385. “‘Each person desired the table to rap the number of years of his age, and it gave our ages as indicated only in our mind, endeavouring in the most curious manner to hurry when the number was large. I must own, to my shame, that I was rebuked by it, for having unintentionally diminished my age; the table gave forty-three instead of forty-two, because my wife, with a better memory, had thought of the correct number.

386. “‘Finally, having continued these experiments more than an hour, at which the neighbours and the servants of the farm were present, I felt that it was time to stop. I requested the table to raise; to raise again, and turn over on my side, which it did.
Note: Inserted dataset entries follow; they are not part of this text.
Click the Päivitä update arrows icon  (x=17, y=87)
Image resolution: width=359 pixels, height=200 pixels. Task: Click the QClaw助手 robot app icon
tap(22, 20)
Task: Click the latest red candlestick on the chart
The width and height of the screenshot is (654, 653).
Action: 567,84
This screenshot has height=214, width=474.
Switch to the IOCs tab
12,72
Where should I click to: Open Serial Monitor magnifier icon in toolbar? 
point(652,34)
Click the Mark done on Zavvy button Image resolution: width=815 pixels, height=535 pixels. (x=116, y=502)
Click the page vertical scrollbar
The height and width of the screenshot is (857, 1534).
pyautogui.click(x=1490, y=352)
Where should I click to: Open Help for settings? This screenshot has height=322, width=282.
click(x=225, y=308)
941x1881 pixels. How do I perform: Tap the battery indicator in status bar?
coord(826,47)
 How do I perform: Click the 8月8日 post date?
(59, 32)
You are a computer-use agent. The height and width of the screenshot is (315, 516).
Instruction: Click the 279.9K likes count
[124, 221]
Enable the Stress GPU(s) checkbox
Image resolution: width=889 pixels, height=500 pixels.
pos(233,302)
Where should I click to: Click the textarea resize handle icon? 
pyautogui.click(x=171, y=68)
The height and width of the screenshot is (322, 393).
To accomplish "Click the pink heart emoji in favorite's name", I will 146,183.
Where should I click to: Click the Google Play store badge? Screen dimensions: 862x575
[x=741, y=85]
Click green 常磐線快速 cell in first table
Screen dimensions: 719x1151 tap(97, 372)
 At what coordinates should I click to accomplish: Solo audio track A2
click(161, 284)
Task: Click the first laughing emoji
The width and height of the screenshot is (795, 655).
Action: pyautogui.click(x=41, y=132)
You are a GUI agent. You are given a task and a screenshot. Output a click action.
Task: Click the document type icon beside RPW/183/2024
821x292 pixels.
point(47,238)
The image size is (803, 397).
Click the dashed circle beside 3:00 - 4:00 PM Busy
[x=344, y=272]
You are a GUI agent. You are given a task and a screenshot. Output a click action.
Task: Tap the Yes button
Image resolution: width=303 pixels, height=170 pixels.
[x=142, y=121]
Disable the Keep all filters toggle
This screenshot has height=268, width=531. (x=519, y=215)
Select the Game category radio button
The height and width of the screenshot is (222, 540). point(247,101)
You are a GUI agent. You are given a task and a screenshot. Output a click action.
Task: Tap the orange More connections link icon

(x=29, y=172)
“‘Accept, gentlemen, the assurance of my best consideration,

A. De Gasparin.’

387. “We stop our citations here; for those who are not content with the testimony we have furnished, emanating as it does from philosophers, or men of serious minds, the same revelations appearing, too, in all parts of the world, will not be better satisfied by any thing we could add. A day is coming, however, that will open every mouth. Then from all those parlours so reserved before—from all those cabinets in which experiments had been conducted with closed doors, the truth will burst forth in its full power. Then it will be known that some of the most esteemed men of Paris, of the bench, pulpit, and men of letters, have both desired to see and have seen it; have desired to know and have known it. It will be known that the evil super-intelligence has been revealed to them, and that if they have been silent on the subject, or desired to suppress their name, it was only an act of prudence to restrain public opinion.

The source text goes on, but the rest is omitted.